Il riferimento sul territorio era Litterio Messina: si occupava in particolare di coordinare i vari episodi di estorsione nei confronti di imprenditori catanesi posti in essere da esponenti del clan. I Laudani erano molto attivi nelle estorsioni ma anche nelle procedure di esecuzioni fallimentari. Nel dettaglio, nel corso delle indagini sono stati riscontrati, in primo luogo, 8 episodi
estorsivi, in alcuni casi posti in essere dai componenti del clan a danno di imprenditori e professionisti per finanziare l’associazione mentre, in altre circostanze, gli appartenenti del sodalizio criminale hanno agito per favorire illecitamente imprenditori, i quali – a fronte di crediti commerciali non pagati – hanno preferito, invece che procedere legalmente, fare ricorso all’intermediazione degli esponenti mafiosi per recuperare le somme. Così erano gli stessi imprenditori a chiedere l’intervento del clan per recuperare il loro credito.

L’altro settore coinvolto dalle attività di indagine è quello rappresentato dalle interferenze nelle procedure giudiziarie di vendite all’asta di beni. In questo ambito, soggetti appartenenti o vicini al clan Laudani, sono intervenuti, in diverse occasioni, affinché gli imprenditori dichiarati falliti – nei cui confronti era stata attivata la procedura di esecuzione immobiliare – potessero illecitamente
rientrare in possesso del bene posto all’asta, ricavandone anche margini di guadagno. In tale contesto, esponenti del clan Laudani si sono attivati, ricorrendo a minacce e intimidazioni, in modo da inibire la partecipazione di potenziali offerenti alla procedura esecutiva, in tal modo garantendo al debitore esecutato di ottenere, sia pure attraverso intestatari fittizi, la restituzione dei beni.

In tale contesto, uno degli episodi oggetto dell’indagine, ha  riguardato una procedura di asta immobiliare effettuata presso il tribunale di Catania. Nell’occasione un imprenditore, proprietario di un appartamento oggetto dell’esecuzione fallimentare, ha richiesto ed ottenuto l’intervento di Litterio Messina, al fine di alterare la procedura di vendita del bene. In tale occasione il gruppo ha individuato un prestanome compiacente e, contestualmente, ha allontanato i potenziali offerenti, attraverso il ricorso ad intimidazioni e minacce. Così gli acquirenti del bene esecutato erano costretti con minacce a rivendere il bene, a prezzo vile, al debitore che aveva ricercato e ottenuto l’intervento del clan.

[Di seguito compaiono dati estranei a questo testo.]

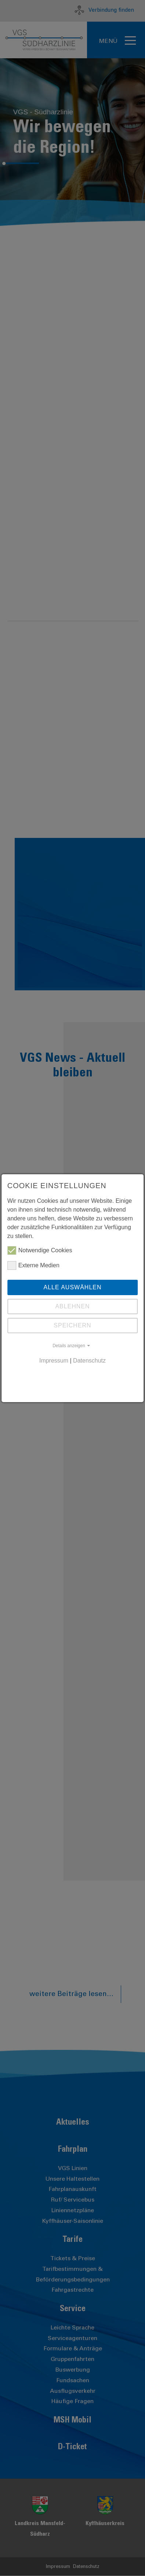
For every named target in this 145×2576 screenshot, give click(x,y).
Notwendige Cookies (39, 1250)
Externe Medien (33, 1265)
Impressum (53, 1360)
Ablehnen (72, 1306)
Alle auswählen (72, 1287)
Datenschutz (89, 1360)
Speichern (72, 1325)
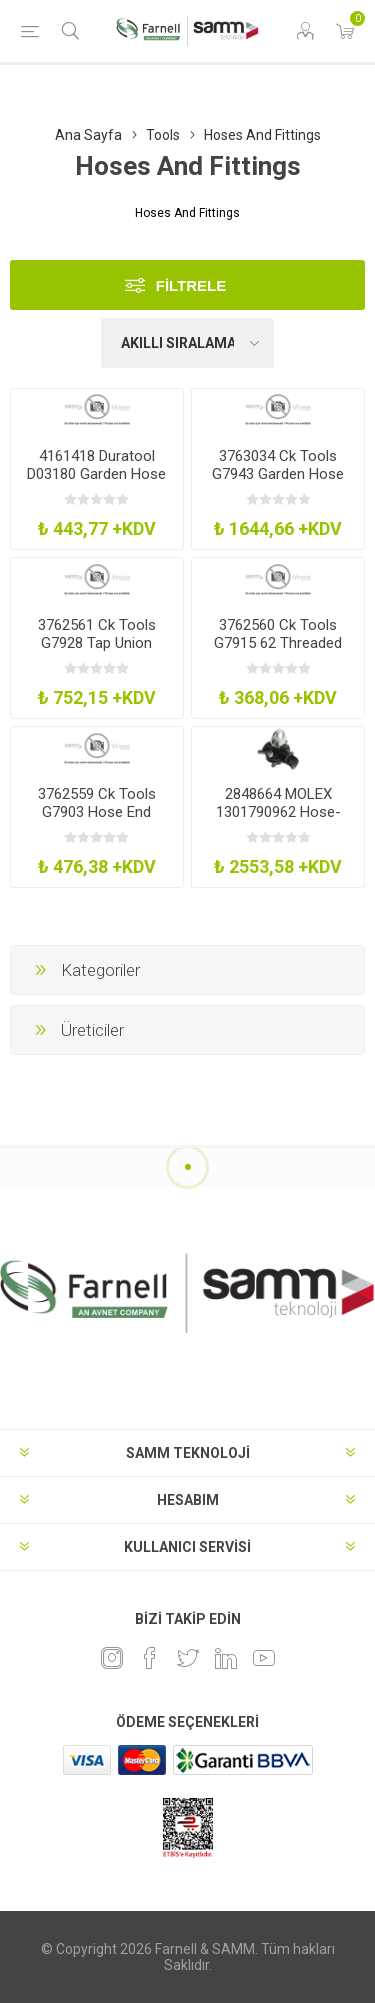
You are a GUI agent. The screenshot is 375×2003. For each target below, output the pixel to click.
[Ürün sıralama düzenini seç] (188, 343)
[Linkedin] (226, 1658)
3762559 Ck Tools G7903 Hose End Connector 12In (97, 812)
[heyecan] (188, 1658)
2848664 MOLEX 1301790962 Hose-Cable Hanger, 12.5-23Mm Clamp (278, 821)
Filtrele (191, 285)
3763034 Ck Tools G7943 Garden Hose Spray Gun (278, 474)
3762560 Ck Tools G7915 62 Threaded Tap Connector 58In (278, 643)
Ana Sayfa (88, 135)
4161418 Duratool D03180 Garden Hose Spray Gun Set (96, 474)
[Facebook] (150, 1658)
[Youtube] (264, 1658)
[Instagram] (112, 1658)
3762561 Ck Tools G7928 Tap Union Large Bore (97, 643)
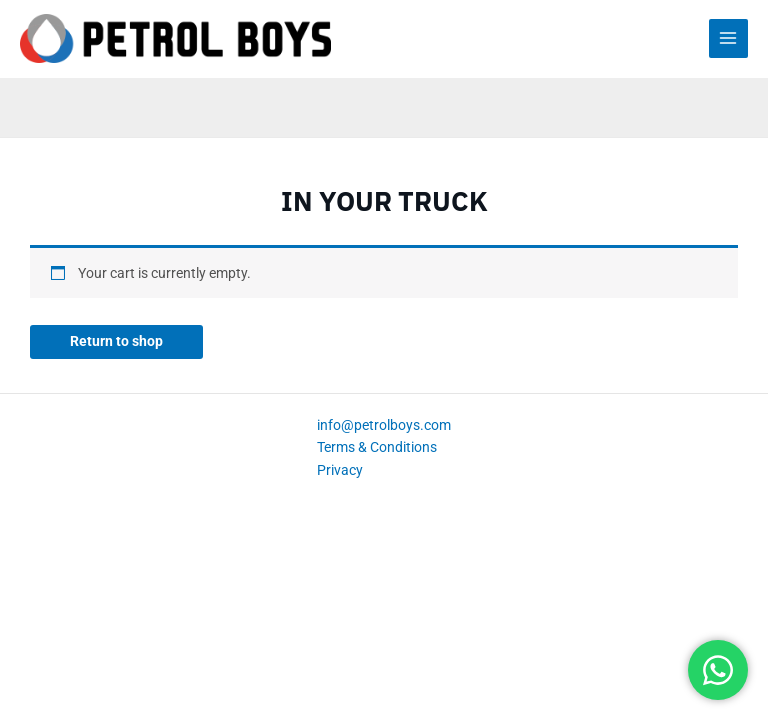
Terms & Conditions (377, 447)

Nel corso delle investigazioni sono stati inoltre evidenziati ulteriori reati commessi da esponenti del clan Santapaola nei confronti di imprenditori catanesi. In particolare, le indagini hanno evidenziato le estorsioni di Salvatore Mazzaglia e Mirko Pompeo Casesa, i quali hanno preteso da imprenditori attivi sul territorio di Catania e provincia, il pagamento di una somma periodica di denaro per garantire la sicurezza dei cantieri edili.

In aggiunta, le indagini hanno posto in luce una importante disponibilità di armi degli affiliati all’organizzazione mafiosa, che sono state utilizzate nel compimento di episodi violenti e nelle intimidazioni. Di particolare rilievo, in questo contesto, è risultata la figura di Giacomo Cageggi (alias “il pugile” o “Rocky”), referente del clan Laudani per Lineri e Misterbianco, più volte protagonista di spedizioni punitive armate e intimidazioni nei confronti di clan rivali.